Deleting a file under UNIX or UNIX like operating systems is an operation on the directory where the file is located. Look at the permissions/ACLs of the directory instead of the file.


----------



## mannychang (Jun 10, 2013)

Thanks for @kpa.

I tried it again and set ACL permissions for directory, but I found some things. Folder permission as follows and there are some files/folders in this folder.

If the folder only has "r" permission, you can't enter the folder. It needs the "rx" permission
If I set the "wx" permission for this folder, I can delete the file/folder.

Is this behavior right???


----------



## bx83 (Jul 22, 2013)

I would also like to know the answer to this, I have been searching endlessly for stuff relating to this problem.

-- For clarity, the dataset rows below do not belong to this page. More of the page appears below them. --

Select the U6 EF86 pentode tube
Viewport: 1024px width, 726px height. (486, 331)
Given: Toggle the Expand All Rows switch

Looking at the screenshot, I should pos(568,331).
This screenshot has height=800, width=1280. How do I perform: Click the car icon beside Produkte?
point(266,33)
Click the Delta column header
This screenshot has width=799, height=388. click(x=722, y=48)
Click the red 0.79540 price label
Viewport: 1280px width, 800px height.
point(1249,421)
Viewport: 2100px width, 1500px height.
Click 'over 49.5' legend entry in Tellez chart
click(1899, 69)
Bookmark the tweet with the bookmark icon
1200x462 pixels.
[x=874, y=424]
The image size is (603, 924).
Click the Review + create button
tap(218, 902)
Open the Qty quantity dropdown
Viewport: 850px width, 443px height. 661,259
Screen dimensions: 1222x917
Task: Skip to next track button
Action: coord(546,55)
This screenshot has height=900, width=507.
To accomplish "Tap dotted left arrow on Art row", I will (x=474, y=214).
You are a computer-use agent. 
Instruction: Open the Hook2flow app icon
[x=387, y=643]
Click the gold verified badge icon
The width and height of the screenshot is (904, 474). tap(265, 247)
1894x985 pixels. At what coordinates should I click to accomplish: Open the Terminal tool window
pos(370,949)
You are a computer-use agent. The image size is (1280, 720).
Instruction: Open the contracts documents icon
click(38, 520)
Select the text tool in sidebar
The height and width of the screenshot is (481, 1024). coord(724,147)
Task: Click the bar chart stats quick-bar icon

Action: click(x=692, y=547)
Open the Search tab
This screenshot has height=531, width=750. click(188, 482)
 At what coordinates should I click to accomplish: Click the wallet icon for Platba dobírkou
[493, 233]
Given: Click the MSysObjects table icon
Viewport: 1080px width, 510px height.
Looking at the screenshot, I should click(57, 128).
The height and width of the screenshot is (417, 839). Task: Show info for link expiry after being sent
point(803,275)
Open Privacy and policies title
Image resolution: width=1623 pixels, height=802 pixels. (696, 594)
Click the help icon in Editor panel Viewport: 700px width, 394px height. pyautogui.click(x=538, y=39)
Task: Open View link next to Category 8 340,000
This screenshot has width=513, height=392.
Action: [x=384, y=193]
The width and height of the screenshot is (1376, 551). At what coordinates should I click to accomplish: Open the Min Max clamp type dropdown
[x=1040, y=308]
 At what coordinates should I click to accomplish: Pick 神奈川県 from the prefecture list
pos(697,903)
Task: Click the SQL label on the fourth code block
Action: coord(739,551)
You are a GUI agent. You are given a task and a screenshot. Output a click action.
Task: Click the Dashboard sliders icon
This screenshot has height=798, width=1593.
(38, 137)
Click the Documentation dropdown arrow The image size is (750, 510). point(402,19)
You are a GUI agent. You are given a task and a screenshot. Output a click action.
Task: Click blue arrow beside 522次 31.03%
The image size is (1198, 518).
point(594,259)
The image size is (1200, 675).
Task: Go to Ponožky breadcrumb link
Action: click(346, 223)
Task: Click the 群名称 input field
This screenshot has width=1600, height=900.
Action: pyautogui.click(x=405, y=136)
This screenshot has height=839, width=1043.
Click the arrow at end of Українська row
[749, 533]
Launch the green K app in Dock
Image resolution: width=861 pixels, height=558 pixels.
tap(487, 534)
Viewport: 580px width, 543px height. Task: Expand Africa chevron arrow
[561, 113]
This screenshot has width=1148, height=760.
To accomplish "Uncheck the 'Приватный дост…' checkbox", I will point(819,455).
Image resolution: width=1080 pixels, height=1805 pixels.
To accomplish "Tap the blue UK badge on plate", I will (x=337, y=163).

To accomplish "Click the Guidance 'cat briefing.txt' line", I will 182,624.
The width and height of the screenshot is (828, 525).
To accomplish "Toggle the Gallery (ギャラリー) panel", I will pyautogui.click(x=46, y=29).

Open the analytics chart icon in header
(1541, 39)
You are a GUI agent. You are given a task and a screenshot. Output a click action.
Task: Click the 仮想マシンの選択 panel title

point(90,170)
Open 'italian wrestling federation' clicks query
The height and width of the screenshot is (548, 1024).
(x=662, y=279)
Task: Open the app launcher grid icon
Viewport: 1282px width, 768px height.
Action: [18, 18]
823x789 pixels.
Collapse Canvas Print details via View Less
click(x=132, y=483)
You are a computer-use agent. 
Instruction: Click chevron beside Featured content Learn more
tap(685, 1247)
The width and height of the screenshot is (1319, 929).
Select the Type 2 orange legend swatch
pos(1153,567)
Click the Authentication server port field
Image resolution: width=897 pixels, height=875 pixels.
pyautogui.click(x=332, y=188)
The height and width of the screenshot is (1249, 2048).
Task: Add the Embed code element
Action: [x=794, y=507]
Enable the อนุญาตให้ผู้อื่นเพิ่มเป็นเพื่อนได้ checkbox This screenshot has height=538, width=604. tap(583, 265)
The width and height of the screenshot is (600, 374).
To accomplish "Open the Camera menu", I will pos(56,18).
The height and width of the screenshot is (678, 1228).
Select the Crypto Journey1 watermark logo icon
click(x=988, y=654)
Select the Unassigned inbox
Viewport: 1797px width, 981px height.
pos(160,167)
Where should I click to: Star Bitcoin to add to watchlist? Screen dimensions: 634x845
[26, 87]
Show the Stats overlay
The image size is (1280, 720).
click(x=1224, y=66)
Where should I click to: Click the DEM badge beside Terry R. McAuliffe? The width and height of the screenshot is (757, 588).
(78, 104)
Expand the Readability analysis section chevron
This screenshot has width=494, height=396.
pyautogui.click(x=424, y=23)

It seems that on a ZFS system, even with aclinherit and aclmode BOTH set to 'passthrough', and with the correct 'NFSv4' ACL data being shown by getfacl (eg "user:manny:rwxp----------:------:allow"), FreeBSD will _only_ respect the Unix 9-bit mode for checking file permissions.

This is *completely broken* as far as having ACL's in use in your filesystem, because *Free*BSD is basically circumventing whatever's in them (besides the rwx perms/bits).

In the NFSv4 ACL's used in ZFS, you can set these permissions bits in the ACL for owner@ (the owner of a file/directory at the time) or a specific user (e.g. user:manny); *Free*BSD will at least interpret these entries, as far as taking notice that you've assigned perms to different entities.

For example, stripping all permissions for everyone@:


```
everyone@:--------------:------:allow
```

but adding rwx just for user:manny


```
user:manny:rwx-----------:------:allow
```

will give manny rwx permissions and everyone else outside of group/owner no permissions; user manny can make files and edit them in the directory with these ACE's included, but any other (non-owner, non-group) users won't have any permissions;

BUT - _no other permissions in the ACL (like p/append, d/delete child, R/read xattribs, etc) will be respected._

I have yet to figure out how to get around this and have *Free*BSD to respect the full ACL's permissions. If anyone could shed light on this I would eternally grateful, it's driving me insane so far.


----------